My husband was taught using new math by excellent teachers and it makes sense to him. I can't even help with the homework using the new math methods.
Anonymous wrote:We taught our kids old math (we were older Gen X parents and cut to the chase) and had teachers get upset with us. They said we were "damaging" our kids' ability to learn math. What it really meant is our kids no longer had the patience in class for drawing nine pineapples or stars to represent 3 x 3 = 9. They just wrote "9" and circled it, because we drilled the times tables up to 12 in them, and timed them at home doing simple, third grade multiplication. Here are ten problems, do as many as you can in one minute. We made it low stakes and fun. Our youngest is really good at math. By 7th grade, it's all old math, anyway.
Anonymous wrote:Old math is the equivalent of learning phonics and then moving on to reading and then moving on to understanding.
New math is the equivalent of sight words, spelling errors not being corrected, and expecting understanding without context and most importantly without a solid foundation.
IMHO
Anonymous wrote:Anonymous wrote:Anonymous wrote:Old math is the equivalent of learning phonics and then moving on to reading and then moving on to understanding.
New math is the equivalent of sight words, spelling errors not being corrected, and expecting understanding without context and most importantly without a solid foundation.
IMHO
That's absurd. The new style goes much deeper into understanding the concepts, and of course errors are corrected.
My point is that it is silly to teach children to understand concepts before they even know the basics. It’s like kids learning to read by recognizing common words (sight words) before they understand the sounds that letters and groupings of letters make.
I’m a firm believer in crawl, walk, run.
But whatever, the old way of teaching math was only effective for generations, and what did people really accomplish? Putting men on the moon, sending probes into space that are STILL transmitting 50 years later. Boring!
I’m sure the new math will help kids optimize their tiktok content generation algorithms more effectively and possibly even work out optimal payment plans to replace their iphones every two years.
Anonymous wrote:Anonymous wrote:Anonymous wrote:Anonymous wrote:What is practical math?

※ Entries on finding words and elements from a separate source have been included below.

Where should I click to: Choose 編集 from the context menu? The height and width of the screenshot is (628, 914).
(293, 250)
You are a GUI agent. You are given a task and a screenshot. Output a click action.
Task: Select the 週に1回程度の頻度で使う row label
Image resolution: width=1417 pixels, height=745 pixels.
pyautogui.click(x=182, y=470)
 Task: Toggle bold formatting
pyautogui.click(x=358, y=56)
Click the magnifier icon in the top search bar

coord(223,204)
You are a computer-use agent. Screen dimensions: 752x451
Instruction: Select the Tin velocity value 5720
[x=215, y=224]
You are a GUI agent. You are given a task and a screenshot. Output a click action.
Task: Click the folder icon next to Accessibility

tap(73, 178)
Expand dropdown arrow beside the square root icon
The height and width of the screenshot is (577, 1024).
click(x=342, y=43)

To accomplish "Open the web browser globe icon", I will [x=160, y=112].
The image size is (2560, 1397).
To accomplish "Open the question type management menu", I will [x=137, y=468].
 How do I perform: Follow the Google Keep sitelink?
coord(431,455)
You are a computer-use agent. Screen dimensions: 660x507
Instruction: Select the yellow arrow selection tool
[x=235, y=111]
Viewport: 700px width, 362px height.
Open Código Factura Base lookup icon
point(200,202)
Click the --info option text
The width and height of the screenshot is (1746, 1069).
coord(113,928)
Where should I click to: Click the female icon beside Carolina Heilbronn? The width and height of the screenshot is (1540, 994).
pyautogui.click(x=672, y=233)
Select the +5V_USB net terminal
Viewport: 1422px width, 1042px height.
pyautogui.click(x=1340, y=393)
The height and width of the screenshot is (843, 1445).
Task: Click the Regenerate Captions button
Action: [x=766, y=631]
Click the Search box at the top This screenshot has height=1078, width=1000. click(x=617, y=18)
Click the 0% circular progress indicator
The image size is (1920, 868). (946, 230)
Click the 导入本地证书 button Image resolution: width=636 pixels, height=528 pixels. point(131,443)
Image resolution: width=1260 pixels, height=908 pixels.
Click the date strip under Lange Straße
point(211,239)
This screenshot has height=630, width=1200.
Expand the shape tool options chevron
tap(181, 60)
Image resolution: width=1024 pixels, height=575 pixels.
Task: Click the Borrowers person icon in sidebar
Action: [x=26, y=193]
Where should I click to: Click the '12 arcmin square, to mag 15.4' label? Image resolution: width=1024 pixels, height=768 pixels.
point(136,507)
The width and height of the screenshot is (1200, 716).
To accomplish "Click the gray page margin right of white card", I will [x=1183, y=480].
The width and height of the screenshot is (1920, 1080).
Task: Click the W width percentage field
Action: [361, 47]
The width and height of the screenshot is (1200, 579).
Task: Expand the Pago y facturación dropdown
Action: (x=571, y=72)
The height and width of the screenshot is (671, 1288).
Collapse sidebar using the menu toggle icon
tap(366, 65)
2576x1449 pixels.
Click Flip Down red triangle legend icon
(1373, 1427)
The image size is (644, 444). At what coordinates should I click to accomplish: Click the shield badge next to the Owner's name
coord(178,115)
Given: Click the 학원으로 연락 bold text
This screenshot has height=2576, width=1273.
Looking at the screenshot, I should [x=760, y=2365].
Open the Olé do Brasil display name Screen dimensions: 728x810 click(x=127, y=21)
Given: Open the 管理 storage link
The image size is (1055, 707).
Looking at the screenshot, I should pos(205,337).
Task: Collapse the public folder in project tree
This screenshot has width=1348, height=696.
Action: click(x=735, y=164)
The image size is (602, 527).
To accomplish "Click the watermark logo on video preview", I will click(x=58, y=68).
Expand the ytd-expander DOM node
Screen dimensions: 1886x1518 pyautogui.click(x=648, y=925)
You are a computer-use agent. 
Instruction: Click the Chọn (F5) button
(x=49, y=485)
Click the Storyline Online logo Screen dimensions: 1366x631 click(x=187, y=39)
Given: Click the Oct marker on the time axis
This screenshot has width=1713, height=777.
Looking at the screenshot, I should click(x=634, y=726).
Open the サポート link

Faster. Can be done in your head for the most part.
My new math kids cannot add 44 + 27 in their heads at all. They have to write it out and do the boxes or pyramids.
44 + 27 =
40+4 and 20+7
40+20=60
4+7=11
60
+11
71
Thats the new, fast, mental way that mathematically highly able adults do too.
NP. “Highly able” people can do 44+27 faster than breaking it down like the above.
Anonymous wrote:Absolutely not. I would have been much stronger in math. DH and I were floored to learn when our kid was in 1st or 2nd that you could invert ones and still come out with the same number, making it so much easier to do. It was a travesty really.